= Beginning of Section =

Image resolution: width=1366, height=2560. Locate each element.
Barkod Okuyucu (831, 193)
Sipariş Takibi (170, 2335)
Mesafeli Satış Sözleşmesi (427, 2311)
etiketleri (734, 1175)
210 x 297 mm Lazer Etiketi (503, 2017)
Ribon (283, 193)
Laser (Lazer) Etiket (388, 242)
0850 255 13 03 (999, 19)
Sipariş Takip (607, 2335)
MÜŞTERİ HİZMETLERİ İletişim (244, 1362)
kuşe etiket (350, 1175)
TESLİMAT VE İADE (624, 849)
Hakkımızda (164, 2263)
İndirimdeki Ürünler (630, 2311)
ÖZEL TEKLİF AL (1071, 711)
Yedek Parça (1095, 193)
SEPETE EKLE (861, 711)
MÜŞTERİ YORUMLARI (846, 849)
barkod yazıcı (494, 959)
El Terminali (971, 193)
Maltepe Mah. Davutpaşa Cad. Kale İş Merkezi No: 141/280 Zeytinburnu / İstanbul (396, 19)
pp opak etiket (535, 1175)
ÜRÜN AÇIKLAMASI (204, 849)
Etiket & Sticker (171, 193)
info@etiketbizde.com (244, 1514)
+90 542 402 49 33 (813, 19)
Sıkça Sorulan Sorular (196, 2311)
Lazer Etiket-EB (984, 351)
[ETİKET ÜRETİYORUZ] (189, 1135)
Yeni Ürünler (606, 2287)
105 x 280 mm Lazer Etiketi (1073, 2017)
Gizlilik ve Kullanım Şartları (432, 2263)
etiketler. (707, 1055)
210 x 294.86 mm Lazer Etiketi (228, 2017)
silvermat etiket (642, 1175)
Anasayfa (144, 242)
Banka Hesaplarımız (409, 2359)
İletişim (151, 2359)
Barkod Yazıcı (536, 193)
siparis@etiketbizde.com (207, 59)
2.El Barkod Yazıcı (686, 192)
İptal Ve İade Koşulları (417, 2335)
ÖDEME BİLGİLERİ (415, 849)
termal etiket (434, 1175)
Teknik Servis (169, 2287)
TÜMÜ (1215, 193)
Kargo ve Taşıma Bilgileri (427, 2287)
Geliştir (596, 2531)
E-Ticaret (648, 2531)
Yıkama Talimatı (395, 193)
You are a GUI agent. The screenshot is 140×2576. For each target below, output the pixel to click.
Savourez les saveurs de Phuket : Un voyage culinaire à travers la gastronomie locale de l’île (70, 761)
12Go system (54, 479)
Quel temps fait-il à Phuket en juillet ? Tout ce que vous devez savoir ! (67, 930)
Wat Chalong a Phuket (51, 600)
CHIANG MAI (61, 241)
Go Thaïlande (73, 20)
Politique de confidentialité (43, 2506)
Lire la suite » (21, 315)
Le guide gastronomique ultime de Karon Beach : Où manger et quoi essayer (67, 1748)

= End of Section =

◆ Task directions ◆
Could you work out how many lines of the data above contain the word "etiketbizde"? Give only the number.

◆ Exercise solution ◆
2